## Begin Extracted records

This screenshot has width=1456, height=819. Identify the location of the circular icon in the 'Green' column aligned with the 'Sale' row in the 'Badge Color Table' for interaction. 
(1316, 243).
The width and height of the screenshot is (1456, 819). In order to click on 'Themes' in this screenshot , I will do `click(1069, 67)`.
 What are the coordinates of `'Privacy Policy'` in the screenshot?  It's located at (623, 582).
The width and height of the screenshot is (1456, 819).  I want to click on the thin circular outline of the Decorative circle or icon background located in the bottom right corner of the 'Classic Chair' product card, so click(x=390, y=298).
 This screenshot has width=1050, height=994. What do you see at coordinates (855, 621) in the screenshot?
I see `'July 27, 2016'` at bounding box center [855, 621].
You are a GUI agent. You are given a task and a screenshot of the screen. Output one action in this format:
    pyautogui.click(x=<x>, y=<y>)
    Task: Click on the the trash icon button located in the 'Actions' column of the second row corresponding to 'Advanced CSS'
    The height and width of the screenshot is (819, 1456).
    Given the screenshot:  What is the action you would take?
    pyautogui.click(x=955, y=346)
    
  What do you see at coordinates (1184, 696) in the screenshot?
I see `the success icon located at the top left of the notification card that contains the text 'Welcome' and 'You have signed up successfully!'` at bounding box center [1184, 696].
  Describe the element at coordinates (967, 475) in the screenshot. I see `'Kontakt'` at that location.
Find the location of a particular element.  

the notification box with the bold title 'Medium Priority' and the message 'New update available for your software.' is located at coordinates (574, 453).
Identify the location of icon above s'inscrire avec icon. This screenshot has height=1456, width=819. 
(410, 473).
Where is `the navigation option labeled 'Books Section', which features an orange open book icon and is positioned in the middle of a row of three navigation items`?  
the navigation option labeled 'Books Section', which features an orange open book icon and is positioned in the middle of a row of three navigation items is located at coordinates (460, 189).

## End Extracted records

Job
Repeat the part of the material that opens with the line containing "Identify the location of icon" and runs through the end, copying it exactly.

Full solution
Identify the location of icon above s'inscrire avec icon. This screenshot has height=1456, width=819. 
(410, 473).
Where is `the navigation option labeled 'Books Section', which features an orange open book icon and is positioned in the middle of a row of three navigation items`?  
the navigation option labeled 'Books Section', which features an orange open book icon and is positioned in the middle of a row of three navigation items is located at coordinates (460, 189).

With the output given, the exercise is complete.